* What is expected *
Render every line of the entries below as a JSON list of strings, one string per line, with blank lines left out.

* The records *
══════════
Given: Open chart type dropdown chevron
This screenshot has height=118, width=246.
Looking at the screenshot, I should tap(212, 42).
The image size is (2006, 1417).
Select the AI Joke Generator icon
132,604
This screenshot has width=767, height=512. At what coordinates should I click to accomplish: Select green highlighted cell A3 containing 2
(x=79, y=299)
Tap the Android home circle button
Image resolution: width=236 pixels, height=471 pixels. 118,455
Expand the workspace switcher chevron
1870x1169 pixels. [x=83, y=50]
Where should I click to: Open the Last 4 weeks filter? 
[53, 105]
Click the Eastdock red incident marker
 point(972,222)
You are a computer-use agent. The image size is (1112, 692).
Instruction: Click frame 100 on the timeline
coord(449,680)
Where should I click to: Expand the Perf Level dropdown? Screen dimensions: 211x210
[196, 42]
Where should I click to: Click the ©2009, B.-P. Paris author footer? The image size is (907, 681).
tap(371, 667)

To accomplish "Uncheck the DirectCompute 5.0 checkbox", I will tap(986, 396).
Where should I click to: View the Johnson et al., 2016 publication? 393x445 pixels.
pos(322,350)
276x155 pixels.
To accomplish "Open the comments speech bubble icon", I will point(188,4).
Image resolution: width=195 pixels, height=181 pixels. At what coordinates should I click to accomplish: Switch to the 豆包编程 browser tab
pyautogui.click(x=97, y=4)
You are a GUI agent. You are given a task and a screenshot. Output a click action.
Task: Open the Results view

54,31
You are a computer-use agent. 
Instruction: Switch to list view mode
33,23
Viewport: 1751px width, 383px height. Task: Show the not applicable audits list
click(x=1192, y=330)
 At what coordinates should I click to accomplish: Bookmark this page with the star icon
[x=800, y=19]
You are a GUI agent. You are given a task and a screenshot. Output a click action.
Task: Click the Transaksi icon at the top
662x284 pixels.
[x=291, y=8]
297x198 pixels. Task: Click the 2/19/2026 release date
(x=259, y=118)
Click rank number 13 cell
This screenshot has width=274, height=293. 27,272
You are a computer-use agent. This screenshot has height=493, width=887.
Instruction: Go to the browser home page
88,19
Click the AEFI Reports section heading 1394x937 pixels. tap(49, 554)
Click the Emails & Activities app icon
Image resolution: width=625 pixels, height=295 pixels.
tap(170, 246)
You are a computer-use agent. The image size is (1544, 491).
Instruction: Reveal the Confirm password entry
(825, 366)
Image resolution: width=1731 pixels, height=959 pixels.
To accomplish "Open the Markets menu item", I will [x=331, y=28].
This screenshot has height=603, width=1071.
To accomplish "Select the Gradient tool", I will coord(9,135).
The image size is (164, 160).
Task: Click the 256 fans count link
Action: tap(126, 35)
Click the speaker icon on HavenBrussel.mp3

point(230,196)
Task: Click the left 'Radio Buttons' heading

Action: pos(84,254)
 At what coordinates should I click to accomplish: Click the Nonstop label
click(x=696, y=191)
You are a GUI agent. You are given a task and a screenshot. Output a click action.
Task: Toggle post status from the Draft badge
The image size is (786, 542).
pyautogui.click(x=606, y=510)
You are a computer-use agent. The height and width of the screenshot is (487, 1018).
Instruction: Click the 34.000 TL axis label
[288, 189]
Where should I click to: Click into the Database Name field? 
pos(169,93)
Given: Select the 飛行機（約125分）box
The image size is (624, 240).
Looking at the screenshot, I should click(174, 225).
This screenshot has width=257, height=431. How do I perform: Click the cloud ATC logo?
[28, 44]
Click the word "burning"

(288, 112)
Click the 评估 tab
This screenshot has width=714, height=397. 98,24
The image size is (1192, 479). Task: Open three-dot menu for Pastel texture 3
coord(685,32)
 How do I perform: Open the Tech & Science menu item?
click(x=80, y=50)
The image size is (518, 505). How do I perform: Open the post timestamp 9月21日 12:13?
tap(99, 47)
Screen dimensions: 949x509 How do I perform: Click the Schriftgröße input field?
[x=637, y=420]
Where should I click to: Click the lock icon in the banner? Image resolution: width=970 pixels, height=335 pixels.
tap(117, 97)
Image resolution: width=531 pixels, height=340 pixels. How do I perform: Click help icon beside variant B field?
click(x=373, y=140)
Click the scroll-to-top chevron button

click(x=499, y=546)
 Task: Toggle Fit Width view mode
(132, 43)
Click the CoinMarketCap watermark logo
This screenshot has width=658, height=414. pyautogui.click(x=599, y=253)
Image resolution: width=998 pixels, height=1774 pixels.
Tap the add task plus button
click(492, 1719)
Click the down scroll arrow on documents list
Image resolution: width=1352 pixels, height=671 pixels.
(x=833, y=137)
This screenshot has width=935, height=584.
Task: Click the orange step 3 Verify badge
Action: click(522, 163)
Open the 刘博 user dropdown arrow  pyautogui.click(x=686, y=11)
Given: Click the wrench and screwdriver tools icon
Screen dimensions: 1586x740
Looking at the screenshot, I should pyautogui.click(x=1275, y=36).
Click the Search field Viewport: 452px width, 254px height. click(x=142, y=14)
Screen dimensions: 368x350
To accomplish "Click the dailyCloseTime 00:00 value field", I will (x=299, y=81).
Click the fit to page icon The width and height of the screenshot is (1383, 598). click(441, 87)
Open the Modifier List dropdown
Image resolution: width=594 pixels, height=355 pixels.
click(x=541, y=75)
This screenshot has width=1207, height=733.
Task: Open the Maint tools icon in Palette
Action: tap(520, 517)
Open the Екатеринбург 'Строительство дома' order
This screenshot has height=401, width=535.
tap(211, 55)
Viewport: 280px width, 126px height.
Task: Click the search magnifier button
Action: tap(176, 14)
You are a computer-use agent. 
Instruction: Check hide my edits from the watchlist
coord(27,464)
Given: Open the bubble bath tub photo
══════════
* Written solution *
[
  "Given: Open chart type dropdown chevron",
  "This screenshot has height=118, width=246.",
  "Looking at the screenshot, I should tap(212, 42).",
  "The image size is (2006, 1417).",
  "Select the AI Joke Generator icon",
  "132,604",
  "This screenshot has width=767, height=512. At what coordinates should I click to accomplish: Select green highlighted cell A3 containing 2",
  "(x=79, y=299)",
  "Tap the Android home circle button",
  "Image resolution: width=236 pixels, height=471 pixels. 118,455",
  "Expand the workspace switcher chevron",
  "1870x1169 pixels. [x=83, y=50]",
  "Where should I click to: Open the Last 4 weeks filter? ",
  "[53, 105]",
  "Click the Eastdock red incident marker",
  " point(972,222)",
  "You are a computer-use agent. The image size is (1112, 692).",
  "Instruction: Click frame 100 on the timeline",
  "coord(449,680)",
  "Where should I click to: Expand the Perf Level dropdown? Screen dimensions: 211x210",
  "[196, 42]",
  "Where should I click to: Click the ©2009, B.-P. Paris author footer? The image size is (907, 681).",
  "tap(371, 667)",
  "To accomplish \"Uncheck the DirectCompute 5.0 checkbox\", I will tap(986, 396).",
  "Where should I click to: View the Johnson et al., 2016 publication? 393x445 pixels.",
  "pos(322,350)",
  "276x155 pixels.",
  "To accomplish \"Open the comments speech bubble icon\", I will point(188,4).",
  "Image resolution: width=195 pixels, height=181 pixels. At what coordinates should I click to accomplish: Switch to the 豆包编程 browser tab",
  "pyautogui.click(x=97, y=4)",
  "You are a GUI agent. You are given a task and a screenshot. Output a click action.",
  "Task: Open the Results view",
  "54,31",
  "You are a computer-use agent. ",
  "Instruction: Switch to list view mode",
  "33,23",
  "Viewport: 1751px width, 383px height. Task: Show the not applicable audits list",
  "click(x=1192, y=330)",
  " At what coordinates should I click to accomplish: Bookmark this page with the star icon",
  "[x=800, y=19]",
  "You are a GUI agent. You are given a task and a screenshot. Output a click action.",
  "Task: Click the Transaksi icon at the top",
  "662x284 pixels.",
  "[x=291, y=8]",
  "297x198 pixels. Task: Click the 2/19/2026 release date",
  "(x=259, y=118)",
  "Click rank number 13 cell",
  "This screenshot has width=274, height=293. 27,272",
  "You are a computer-use agent. This screenshot has height=493, width=887.",
  "Instruction: Go to the browser home page",
  "88,19",
  "Click the AEFI Reports section heading 1394x937 pixels. tap(49, 554)",
  "Click the Emails & Activities app icon",
  "Image resolution: width=625 pixels, height=295 pixels.",
  "tap(170, 246)",
  "You are a computer-use agent. The image size is (1544, 491).",
  "Instruction: Reveal the Confirm password entry",
  "(825, 366)",
  "Image resolution: width=1731 pixels, height=959 pixels.",
  "To accomplish \"Open the Markets menu item\", I will [x=331, y=28].",
  "This screenshot has height=603, width=1071.",
  "To accomplish \"Select the Gradient tool\", I will coord(9,135).",
  "The image size is (164, 160).",
  "Task: Click the 256 fans count link",
  "Action: tap(126, 35)",
  "Click the speaker icon on HavenBrussel.mp3",
  "point(230,196)",
  "Task: Click the left 'Radio Buttons' heading",
  "Action: pos(84,254)",
  " At what coordinates should I click to accomplish: Click the Nonstop label",
  "click(x=696, y=191)",
  "You are a GUI agent. You are given a task and a screenshot. Output a click action.",
  "Task: Toggle post status from the Draft badge",
  "The image size is (786, 542).",
  "pyautogui.click(x=606, y=510)",
  "You are a computer-use agent. The height and width of the screenshot is (487, 1018).",
  "Instruction: Click the 34.000 TL axis label",
  "[288, 189]",
  "Where should I click to: Click into the Database Name field? ",
  "pos(169,93)",
  "Given: Select the 飛行機（約125分）box",
  "The image size is (624, 240).",
  "Looking at the screenshot, I should click(174, 225).",
  "This screenshot has width=257, height=431. How do I perform: Click the cloud ATC logo?",
  "[28, 44]",
  "Click the word \"burning\"",
  "(288, 112)",
  "Click the 评估 tab",
  "This screenshot has width=714, height=397. 98,24",
  "The image size is (1192, 479). Task: Open three-dot menu for Pastel texture 3",
  "coord(685,32)",
  " How do I perform: Open the Tech & Science menu item?",
  "click(x=80, y=50)",
  "The image size is (518, 505). How do I perform: Open the post timestamp 9月21日 12:13?",
  "tap(99, 47)",
  "Screen dimensions: 949x509 How do I perform: Click the Schriftgröße input field?",
  "[x=637, y=420]",
  "Where should I click to: Click the lock icon in the banner? Image resolution: width=970 pixels, height=335 pixels.",
  "tap(117, 97)",
  "Image resolution: width=531 pixels, height=340 pixels. How do I perform: Click help icon beside variant B field?",
  "click(x=373, y=140)",
  "Click the scroll-to-top chevron button",
  "click(x=499, y=546)",
  " Task: Toggle Fit Width view mode",
  "(132, 43)",
  "Click the CoinMarketCap watermark logo",
  "This screenshot has width=658, height=414. pyautogui.click(x=599, y=253)",
  "Image resolution: width=998 pixels, height=1774 pixels.",
  "Tap the add task plus button",
  "click(492, 1719)",
  "Click the down scroll arrow on documents list",
  "Image resolution: width=1352 pixels, height=671 pixels.",
  "(x=833, y=137)",
  "This screenshot has width=935, height=584.",
  "Task: Click the orange step 3 Verify badge",
  "Action: click(522, 163)",
  "Open the 刘博 user dropdown arrow  pyautogui.click(x=686, y=11)",
  "Given: Click the wrench and screwdriver tools icon",
  "Screen dimensions: 1586x740",
  "Looking at the screenshot, I should pyautogui.click(x=1275, y=36).",
  "Click the Search field Viewport: 452px width, 254px height. click(x=142, y=14)",
  "Screen dimensions: 368x350",
  "To accomplish \"Click the dailyCloseTime 00:00 value field\", I will (x=299, y=81).",
  "Click the fit to page icon The width and height of the screenshot is (1383, 598). click(441, 87)",
  "Open the Modifier List dropdown",
  "Image resolution: width=594 pixels, height=355 pixels.",
  "click(x=541, y=75)",
  "This screenshot has width=1207, height=733.",
  "Task: Open the Maint tools icon in Palette",
  "Action: tap(520, 517)",
  "Open the Екатеринбург 'Строительство дома' order",
  "This screenshot has height=401, width=535.",
  "tap(211, 55)",
  "Viewport: 280px width, 126px height.",
  "Task: Click the search magnifier button",
  "Action: tap(176, 14)",
  "You are a computer-use agent. ",
  "Instruction: Check hide my edits from the watchlist",
  "coord(27,464)",
  "Given: Open the bubble bath tub photo"
]